In multi-agent systems, this approach is essential. If Agent A is handling task A and Agent B is handling task B, there’s no reason for either agent to consume the other’s full context unless it’s truly required. Instead, agents can exchange only the necessary information. For example, Agent A can pass a consolidated summary of its findings to Agent B via a supervisor agent, while each subagent maintains its own dedicated context thread. This setup doesn’t require human-in-the-loop intervention; it relies on a supervisory agent with enabled tools with minimal and controlled context sharing.
Nonetheless, designing your system so that agents or tools operate with minimal necessary context overlap can greatly enhance clarity and performance. Think of it as microservices for AI, each component deals with its context, and you pass messages between them in a controlled way, instead of one monolithic context.These best practices are often used in combination. Also, this gives you the flexibility to trim trivial history, summarize important older messages or conversations, offload the detailed logs to Elasticsearch for long-term context, and use retrieval to bring back anything relevant when needed.
As mentioned here, the guiding principle is that context is a limited and precious resource. You want every token in the prompt to earn its keep, meaning it should contribute to the quality of the output. If something in memory is not pulling its weight (or worse, actively causing confusion), then it should be pruned, summarized, or kept out.
As developers, we can now program the context just like we program code, deciding what information to include, how to format it, and when to omit or update it. By following these practices, we can give LLM agents the much-needed context to perform tasks without falling victim to the failure modes described earlier. The result is agents that remember what they should, forget what they don’t need, and retrieve what they require just in time.
Conclusion
Memory isn’t something you add to an agent; it’s something you engineer. Short-term memory is the agent’s working scratch pad, and long-term memory is its durable knowledge store. RAG is the bridge between the two, turning a passive datastore, like Elasticsearch, into an active recall mechanism that can ground outputs and keep the agent current.

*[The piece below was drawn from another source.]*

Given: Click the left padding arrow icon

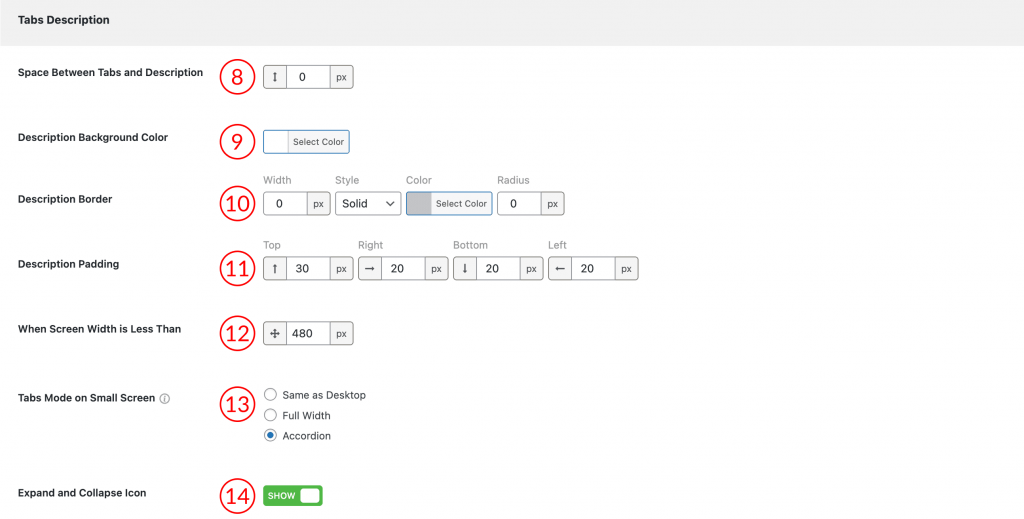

But memory is a double-edged sword. The moment you let context grow unchecked, you invite poisoning, distraction, confusion, and clashes, and in shared systems, even data leakage. That’s why the most important memory work isn’t “store more,” it’s “curate better”: Retrieve selectively, prune aggressively, summarize carefully, and avoid mixing unrelated contexts unless the task truly demands it.
In practice, good context engineering looks like good systems design: smaller, sufficient contexts, controlled interfaces between components, and a clear separation between raw and the distilled state you actually want the model to see. Done right, you don’t end up with an agent that remembers everything - you end up with an agent that remembers the right things, at the right time, for the right reason.